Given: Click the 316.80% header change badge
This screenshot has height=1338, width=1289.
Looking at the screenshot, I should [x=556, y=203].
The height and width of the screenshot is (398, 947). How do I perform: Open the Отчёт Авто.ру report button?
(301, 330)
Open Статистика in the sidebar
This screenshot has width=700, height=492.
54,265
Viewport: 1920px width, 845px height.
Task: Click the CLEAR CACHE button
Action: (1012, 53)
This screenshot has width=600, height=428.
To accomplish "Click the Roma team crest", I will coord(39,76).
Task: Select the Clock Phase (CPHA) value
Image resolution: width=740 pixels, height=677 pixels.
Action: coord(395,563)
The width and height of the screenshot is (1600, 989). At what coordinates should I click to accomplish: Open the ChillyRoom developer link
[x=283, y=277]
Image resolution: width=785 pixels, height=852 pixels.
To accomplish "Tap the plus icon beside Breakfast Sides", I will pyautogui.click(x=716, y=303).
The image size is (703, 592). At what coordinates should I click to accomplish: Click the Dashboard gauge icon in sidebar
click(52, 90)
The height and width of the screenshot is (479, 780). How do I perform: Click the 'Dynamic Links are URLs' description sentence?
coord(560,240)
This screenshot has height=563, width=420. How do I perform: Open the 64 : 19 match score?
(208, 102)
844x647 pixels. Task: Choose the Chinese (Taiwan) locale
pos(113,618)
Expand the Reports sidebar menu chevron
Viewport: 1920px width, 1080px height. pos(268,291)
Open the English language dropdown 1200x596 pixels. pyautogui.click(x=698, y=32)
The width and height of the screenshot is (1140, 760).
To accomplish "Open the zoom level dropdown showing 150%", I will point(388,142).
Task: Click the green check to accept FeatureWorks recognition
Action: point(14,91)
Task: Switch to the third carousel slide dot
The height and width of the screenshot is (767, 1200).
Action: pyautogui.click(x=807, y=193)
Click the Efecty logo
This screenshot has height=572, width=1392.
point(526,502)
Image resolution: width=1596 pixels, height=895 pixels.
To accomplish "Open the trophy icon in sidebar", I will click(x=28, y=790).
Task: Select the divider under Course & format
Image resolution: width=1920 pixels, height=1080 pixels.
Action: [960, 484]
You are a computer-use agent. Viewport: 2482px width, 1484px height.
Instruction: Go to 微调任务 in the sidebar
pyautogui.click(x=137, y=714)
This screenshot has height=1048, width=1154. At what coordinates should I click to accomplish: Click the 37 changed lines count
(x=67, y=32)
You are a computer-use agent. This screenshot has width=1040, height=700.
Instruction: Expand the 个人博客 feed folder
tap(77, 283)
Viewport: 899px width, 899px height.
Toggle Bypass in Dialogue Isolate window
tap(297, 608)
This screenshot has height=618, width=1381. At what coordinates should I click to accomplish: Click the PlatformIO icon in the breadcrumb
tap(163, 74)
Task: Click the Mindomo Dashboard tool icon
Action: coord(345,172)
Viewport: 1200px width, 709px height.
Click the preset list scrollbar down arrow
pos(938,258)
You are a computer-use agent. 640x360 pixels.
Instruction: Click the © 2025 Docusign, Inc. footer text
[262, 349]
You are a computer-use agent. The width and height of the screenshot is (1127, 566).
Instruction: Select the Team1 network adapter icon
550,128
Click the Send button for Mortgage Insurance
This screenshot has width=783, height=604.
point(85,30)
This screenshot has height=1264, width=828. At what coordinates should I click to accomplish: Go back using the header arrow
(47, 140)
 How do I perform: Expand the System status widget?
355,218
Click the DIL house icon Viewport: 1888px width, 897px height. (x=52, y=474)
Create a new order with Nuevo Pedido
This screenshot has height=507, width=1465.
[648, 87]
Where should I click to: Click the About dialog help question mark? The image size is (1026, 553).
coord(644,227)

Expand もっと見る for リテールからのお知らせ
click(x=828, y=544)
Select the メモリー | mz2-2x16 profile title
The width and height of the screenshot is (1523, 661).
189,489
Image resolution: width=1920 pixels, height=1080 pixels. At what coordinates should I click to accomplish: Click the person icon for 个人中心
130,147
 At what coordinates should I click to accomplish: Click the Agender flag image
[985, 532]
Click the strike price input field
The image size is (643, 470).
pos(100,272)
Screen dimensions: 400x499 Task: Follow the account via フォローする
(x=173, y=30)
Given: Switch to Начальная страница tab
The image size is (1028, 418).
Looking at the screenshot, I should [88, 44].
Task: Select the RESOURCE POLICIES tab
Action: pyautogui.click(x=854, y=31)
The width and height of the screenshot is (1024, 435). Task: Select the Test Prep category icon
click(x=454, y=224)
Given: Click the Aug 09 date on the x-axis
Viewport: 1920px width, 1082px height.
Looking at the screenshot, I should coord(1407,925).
* * * * * * * * *
**Task description:**
Copy the listing verbatim, starting at the line that contains "This screenshot has height=618, width=1381." and ending at the line that contains "point(85,30)", with both of those lines included.

**Full response:**
This screenshot has height=618, width=1381. At what coordinates should I click to accomplish: Click the PlatformIO icon in the breadcrumb
tap(163, 74)
Task: Click the Mindomo Dashboard tool icon
Action: coord(345,172)
Viewport: 1200px width, 709px height.
Click the preset list scrollbar down arrow
pos(938,258)
You are a computer-use agent. 640x360 pixels.
Instruction: Click the © 2025 Docusign, Inc. footer text
[262, 349]
You are a computer-use agent. The width and height of the screenshot is (1127, 566).
Instruction: Select the Team1 network adapter icon
550,128
Click the Send button for Mortgage Insurance
This screenshot has width=783, height=604.
point(85,30)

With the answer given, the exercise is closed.